Work request ▸ Copy word for word the part of the CVS photo notice below that starts at "We have been" and stops after "they are received.".

Excerpt to read ▸

=== Begin Enclosure ===

Credit cards used on cvsphoto.com may have been compromised - heavymark
http://www.cvsphoto.com/
======
akerl_
For those not looking to click through to the site:

====

We have been made aware that customer credit card information collected by the
independent vendor who manages and hosts CVSPhoto.com may have been
compromised. As a precaution, as our investigation is underway, we are
temporarily shutting down access to online and related mobile photo services.
We apologize for the inconvenience and are working diligently to resume
service as soon as possible. Your images are saved and you will have access to
them once service to CVSPhoto.com is restored. Our in-store photo centers are
not affected and remain in service. Film and disposable camera orders are
being processed and your CVS/pharmacy will contact you when they are received.

=== End Enclosure ===

Source data ▸
=== Begin Enclosure ===

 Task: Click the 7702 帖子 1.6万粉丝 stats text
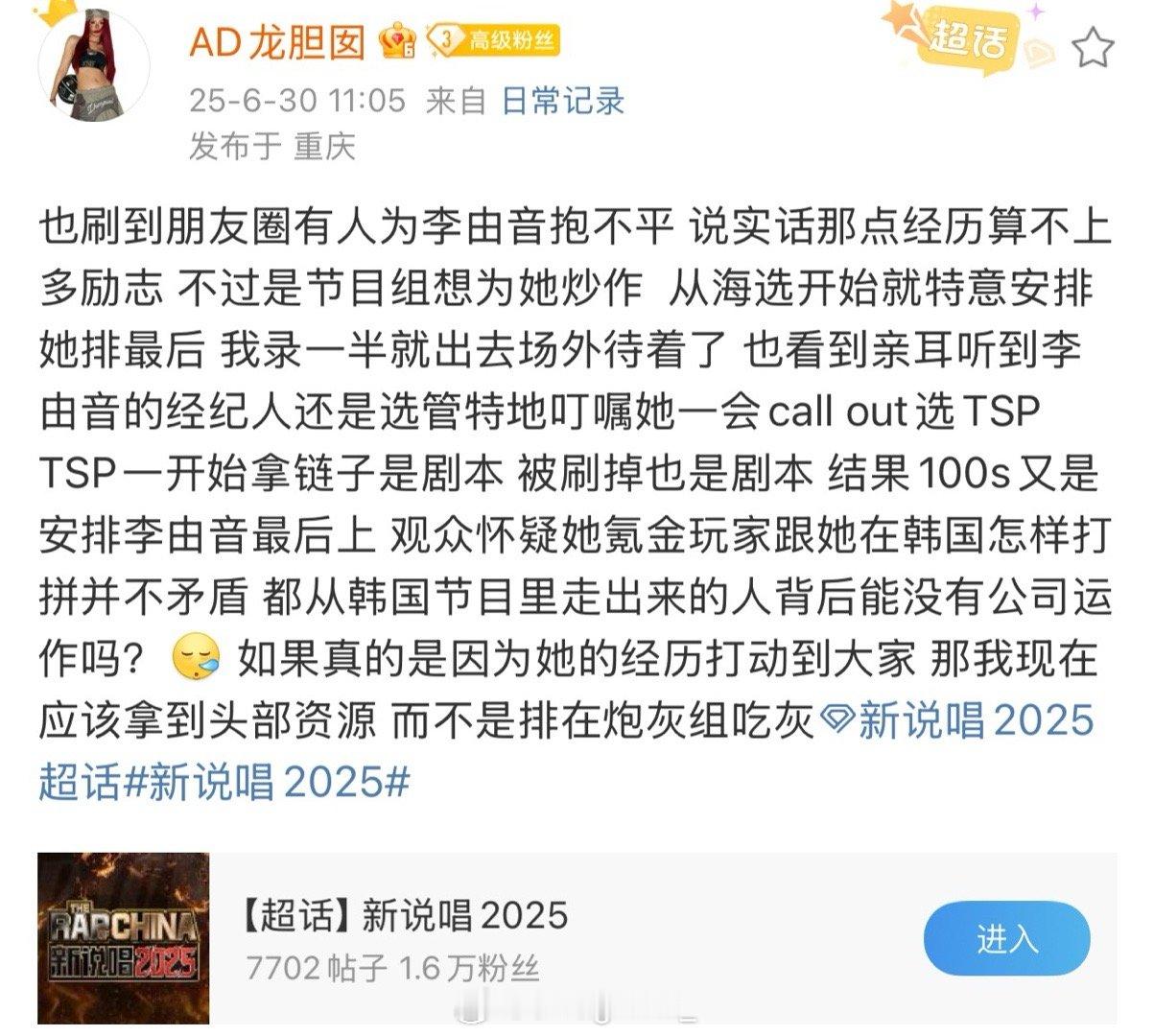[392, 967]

=== End Enclosure ===
=== Begin Enclosure ===

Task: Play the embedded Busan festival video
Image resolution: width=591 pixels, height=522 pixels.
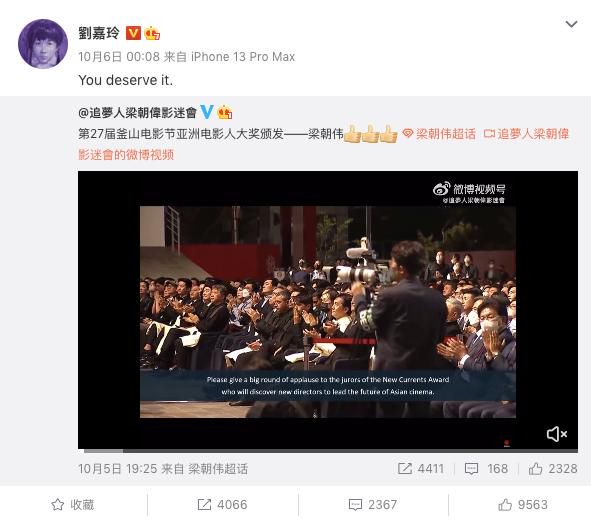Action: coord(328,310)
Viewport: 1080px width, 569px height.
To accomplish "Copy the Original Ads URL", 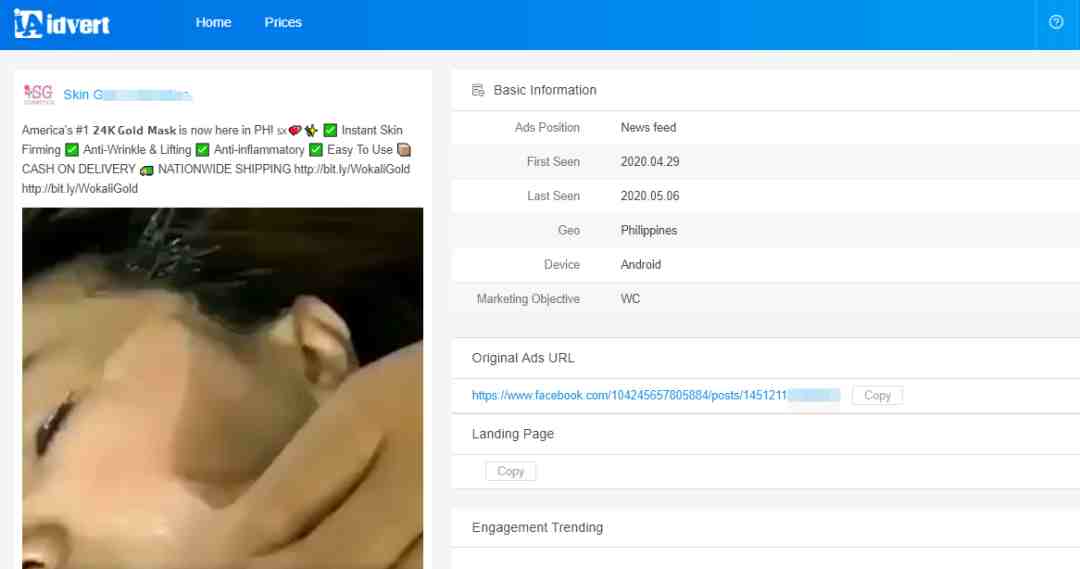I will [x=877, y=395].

=== End Enclosure ===

Task result ▸
We have been made aware that customer credit card information collected by the
independent vendor who manages and hosts CVSPhoto.com may have been
compromised. As a precaution, as our investigation is underway, we are
temporarily shutting down access to online and related mobile photo services.
We apologize for the inconvenience and are working diligently to resume
service as soon as possible. Your images are saved and you will have access to
them once service to CVSPhoto.com is restored. Our in-store photo centers are
not affected and remain in service. Film and disposable camera orders are
being processed and your CVS/pharmacy will contact you when they are received.